YOUR ASSIGNMENT :: Continue the essay on the English language from the point where it ends, carrying on from its final sentence.

Mind your language

English, arguably, the world’s greatest language, is becoming increasingly fragmented, creating discrimination, against both old and young, claims Michae…
English language

It’s an omnishambles, to adopt one of the new words that has recently stormed into the Oxford English Dictionary. Of course, the English language has always been wide open to invasion. A language should be an evolving, living entity.

English is so flexible, so powerful, because we’ve never had a prescriptive Soviet committee repelling foreign words and promoting politically correct vocabulary. Because we have never emulated the Great Firewall of China putting up the barricades against words that house dangerous ideas.

Maybe it is our turbulent history with invading Romans, Angles, Jutes, Saxons, Vikings and Normans all contributing to our lexicon, which has swelled the English language to possibly a million words, with perhaps a third of them now redundant.

Nor did the British Empire merely trade commodities, such as cotton and tobacco – another linguistic import – we hijacked the language of the world too, bungalow, khaki, squaw and wigwam to name just a few.

After a millennium of invasions followed by colonialism, Old English became Middle English before developing into Modern English. Though it is a traumatised Post-Modern English, largely conceived in cyber-space, that is dividing us today.

Under threat is a language so subtle, with so many infinite shades of meaning, that JR Tolkien, in The Lord of the Rings, could write over 455,000 words about imaginary creatures called hobbits – that’s yet another recently invented word – that the Manhattan Project could imagine, describe and create a power sufficient to end civilisation, that a court could debate the nuances of the McLibel Case for a decade – and still not reach a conclusion.

DATA FOR REVIEW ::

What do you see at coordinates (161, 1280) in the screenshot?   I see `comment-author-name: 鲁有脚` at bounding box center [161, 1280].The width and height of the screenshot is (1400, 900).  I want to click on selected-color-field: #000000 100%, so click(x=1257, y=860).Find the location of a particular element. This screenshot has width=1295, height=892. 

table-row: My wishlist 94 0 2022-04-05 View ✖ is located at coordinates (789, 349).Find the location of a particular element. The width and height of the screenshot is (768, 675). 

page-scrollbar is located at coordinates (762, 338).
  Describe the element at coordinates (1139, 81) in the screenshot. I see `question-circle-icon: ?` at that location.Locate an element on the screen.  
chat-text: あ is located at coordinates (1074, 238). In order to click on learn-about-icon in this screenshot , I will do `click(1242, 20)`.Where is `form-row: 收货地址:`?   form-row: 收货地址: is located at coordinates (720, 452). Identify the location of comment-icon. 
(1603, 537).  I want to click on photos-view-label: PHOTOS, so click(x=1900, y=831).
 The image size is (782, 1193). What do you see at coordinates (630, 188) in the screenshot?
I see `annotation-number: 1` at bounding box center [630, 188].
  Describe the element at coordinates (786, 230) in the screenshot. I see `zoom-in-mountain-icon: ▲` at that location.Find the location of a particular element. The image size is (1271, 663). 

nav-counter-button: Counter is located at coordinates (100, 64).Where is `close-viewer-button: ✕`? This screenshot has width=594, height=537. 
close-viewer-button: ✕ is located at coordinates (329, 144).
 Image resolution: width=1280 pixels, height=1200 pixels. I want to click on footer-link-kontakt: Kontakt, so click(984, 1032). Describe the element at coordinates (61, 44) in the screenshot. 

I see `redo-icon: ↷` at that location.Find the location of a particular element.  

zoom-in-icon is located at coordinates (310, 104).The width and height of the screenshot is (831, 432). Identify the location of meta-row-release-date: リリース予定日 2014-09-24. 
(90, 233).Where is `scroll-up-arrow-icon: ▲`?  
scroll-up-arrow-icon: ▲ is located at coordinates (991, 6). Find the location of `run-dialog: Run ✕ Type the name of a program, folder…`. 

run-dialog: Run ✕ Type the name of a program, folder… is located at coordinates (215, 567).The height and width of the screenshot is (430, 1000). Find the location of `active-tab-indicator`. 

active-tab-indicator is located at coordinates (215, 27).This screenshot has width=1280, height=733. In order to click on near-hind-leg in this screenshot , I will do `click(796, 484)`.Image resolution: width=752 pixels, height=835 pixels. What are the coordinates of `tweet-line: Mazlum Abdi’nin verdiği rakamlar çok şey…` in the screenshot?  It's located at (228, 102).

EXERCISE OUTPUT ::
Britain is becoming fragmented.  Newspapers are in decline, the average BBC viewer is in his or her 60s whilst the younger generation is glued to social media on their phones, tablets or – another new word for you – their phablets.

Those devices are not tuned to stations broadcasting the Queen’s English, their users are frequently surfing celebrity blogs, dipping into social media “news” often picking up lingo from sociolects such as Afro-American Vernacular English. No surprise that parents in their 30s and 40s complain that they cannot understand their teenage children. What chance then for their grandparents?

The older generation may feel alienated and isolated by this fragmentation but the younger generation are experiencing economic discrimination. A recent survey found that some employers reject 70% of applicants as a direct consequence of poor communication skills: professions such as education, law and medicine still insist on something approaching the Queen’s English.

So is this the 21st century’s Tower of Babel moment?

But we’ve been here before. That young whippersnapper Shakespeare, the ultimate linguistic rebel, introduced dozens of words – from academe through equivocal and moonbeam to zany.

And let us remember that many new words have a very short shelf-life. The English Language, and we its users, are remarkably adept at sorting the wheat from the chaff in the long-term.